* **Your instructions**
In the entries that follow, find the word "window" and report each line it is on.

* **Extracted material**
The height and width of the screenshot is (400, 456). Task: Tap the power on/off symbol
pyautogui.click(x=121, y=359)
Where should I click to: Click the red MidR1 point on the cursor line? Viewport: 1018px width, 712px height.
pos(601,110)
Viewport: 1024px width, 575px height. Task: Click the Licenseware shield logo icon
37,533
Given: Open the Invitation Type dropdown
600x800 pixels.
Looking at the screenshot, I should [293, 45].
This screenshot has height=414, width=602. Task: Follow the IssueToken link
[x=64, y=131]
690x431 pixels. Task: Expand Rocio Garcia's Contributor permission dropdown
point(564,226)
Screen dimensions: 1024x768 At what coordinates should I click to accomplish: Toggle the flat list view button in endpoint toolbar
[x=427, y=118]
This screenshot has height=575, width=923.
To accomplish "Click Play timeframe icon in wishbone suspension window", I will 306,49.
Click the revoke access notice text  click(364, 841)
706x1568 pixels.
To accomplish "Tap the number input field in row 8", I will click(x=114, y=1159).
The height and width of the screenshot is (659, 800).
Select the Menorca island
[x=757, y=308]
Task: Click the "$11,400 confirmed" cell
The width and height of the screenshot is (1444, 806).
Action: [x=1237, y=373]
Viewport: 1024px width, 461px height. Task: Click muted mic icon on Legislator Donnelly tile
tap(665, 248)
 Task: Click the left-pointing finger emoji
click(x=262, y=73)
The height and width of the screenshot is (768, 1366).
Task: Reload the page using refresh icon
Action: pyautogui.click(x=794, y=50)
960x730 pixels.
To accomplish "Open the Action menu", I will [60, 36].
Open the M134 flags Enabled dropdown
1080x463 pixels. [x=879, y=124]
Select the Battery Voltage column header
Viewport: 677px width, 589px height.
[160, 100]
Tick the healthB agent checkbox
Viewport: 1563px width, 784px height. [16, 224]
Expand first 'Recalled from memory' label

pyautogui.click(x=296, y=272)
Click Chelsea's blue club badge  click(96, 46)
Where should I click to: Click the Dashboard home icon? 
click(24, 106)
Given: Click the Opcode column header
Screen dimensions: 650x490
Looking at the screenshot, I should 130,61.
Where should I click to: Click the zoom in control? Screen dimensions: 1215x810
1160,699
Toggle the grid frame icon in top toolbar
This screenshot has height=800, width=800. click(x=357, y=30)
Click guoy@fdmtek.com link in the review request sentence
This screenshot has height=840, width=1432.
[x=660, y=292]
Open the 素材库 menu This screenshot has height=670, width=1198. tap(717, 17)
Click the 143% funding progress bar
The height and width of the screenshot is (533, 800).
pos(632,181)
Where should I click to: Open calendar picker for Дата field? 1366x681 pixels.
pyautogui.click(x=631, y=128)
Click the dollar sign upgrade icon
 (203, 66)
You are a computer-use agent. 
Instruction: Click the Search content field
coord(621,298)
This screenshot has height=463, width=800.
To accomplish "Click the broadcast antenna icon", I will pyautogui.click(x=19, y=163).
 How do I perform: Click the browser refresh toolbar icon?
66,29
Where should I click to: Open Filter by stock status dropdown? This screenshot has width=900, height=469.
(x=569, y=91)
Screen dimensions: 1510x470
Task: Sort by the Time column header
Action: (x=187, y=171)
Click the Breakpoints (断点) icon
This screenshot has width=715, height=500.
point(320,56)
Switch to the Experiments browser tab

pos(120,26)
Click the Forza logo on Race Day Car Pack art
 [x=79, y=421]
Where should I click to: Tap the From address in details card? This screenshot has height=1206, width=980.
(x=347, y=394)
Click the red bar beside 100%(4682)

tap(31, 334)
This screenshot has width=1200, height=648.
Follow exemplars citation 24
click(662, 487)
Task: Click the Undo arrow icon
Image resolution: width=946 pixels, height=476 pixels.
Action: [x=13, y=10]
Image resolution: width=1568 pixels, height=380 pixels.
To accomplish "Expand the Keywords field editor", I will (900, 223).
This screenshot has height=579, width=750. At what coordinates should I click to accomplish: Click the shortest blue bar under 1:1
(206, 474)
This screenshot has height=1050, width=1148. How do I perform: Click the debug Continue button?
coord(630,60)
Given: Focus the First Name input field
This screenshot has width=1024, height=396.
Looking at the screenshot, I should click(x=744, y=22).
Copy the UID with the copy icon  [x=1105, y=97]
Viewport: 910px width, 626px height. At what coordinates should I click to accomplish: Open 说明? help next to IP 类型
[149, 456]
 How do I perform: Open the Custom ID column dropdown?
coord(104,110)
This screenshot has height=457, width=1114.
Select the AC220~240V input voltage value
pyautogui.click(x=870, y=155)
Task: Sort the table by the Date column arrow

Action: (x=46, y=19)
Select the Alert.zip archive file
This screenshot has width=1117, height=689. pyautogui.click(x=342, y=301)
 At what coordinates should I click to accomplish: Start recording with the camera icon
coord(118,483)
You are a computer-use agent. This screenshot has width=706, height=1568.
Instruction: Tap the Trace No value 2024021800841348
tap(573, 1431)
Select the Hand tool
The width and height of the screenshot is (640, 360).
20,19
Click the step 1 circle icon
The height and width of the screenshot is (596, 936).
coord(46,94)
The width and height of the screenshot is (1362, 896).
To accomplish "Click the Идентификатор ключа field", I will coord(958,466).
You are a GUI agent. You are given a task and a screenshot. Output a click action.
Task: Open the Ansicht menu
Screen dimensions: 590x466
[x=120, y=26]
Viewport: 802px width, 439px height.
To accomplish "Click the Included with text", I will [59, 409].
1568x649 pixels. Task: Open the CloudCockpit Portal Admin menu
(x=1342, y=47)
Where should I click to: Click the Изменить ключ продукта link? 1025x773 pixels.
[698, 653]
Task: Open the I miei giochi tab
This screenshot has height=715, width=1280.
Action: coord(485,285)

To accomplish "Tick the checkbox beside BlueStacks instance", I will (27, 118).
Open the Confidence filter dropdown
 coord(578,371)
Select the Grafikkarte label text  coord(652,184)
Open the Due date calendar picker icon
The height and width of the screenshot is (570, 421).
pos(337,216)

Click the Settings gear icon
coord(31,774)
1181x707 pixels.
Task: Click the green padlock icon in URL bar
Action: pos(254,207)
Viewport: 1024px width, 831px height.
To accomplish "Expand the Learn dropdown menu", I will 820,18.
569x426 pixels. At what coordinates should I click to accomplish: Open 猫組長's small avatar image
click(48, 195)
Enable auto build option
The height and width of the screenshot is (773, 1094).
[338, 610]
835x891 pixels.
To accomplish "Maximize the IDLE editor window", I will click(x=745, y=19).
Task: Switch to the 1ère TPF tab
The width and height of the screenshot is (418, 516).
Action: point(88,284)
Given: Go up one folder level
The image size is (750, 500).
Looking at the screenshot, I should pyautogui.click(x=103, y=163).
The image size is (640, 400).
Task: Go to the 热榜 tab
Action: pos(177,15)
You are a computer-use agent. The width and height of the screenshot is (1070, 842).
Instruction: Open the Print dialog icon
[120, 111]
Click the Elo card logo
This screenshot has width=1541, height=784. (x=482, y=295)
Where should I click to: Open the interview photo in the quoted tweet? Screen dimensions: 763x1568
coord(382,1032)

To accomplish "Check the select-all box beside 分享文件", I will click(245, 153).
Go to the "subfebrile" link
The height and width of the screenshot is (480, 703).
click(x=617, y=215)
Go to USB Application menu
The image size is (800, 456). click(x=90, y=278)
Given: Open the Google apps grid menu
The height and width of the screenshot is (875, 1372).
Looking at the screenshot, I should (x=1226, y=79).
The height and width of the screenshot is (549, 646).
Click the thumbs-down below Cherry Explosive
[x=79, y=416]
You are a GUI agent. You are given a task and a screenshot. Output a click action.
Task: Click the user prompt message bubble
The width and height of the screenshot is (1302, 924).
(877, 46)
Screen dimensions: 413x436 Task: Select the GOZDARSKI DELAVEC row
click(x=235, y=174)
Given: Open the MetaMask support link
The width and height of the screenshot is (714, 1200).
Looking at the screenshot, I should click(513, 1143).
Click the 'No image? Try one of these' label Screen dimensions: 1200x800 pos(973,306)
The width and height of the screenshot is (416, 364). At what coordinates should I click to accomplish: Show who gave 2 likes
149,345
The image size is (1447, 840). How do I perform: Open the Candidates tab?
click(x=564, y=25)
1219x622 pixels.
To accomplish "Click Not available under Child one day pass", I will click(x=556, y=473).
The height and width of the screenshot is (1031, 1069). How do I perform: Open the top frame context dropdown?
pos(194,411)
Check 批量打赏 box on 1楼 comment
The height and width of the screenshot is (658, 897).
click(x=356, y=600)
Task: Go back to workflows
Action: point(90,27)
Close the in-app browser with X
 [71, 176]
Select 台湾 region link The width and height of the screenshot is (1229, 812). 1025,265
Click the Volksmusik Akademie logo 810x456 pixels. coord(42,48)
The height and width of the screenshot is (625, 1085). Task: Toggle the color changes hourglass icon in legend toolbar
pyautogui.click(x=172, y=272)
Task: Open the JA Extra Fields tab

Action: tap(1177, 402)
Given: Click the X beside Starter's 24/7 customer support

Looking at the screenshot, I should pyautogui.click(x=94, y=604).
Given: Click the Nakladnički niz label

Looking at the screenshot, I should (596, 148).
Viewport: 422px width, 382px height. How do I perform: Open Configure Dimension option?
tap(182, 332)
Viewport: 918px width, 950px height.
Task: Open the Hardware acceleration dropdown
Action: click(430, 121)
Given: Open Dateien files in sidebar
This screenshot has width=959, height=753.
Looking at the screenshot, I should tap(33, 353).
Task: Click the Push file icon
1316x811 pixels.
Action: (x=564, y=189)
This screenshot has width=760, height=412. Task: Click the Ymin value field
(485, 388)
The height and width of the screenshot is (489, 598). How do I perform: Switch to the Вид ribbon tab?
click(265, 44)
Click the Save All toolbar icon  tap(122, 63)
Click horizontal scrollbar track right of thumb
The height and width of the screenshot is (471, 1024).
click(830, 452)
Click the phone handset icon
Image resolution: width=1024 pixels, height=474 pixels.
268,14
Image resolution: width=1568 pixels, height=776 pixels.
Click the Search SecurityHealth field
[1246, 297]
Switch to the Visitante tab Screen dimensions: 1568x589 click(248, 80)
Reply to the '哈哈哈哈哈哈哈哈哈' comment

* **Your response**
To accomplish "Click Play timeframe icon in wishbone suspension window", I will 306,49.
To accomplish "Maximize the IDLE editor window", I will click(x=745, y=19).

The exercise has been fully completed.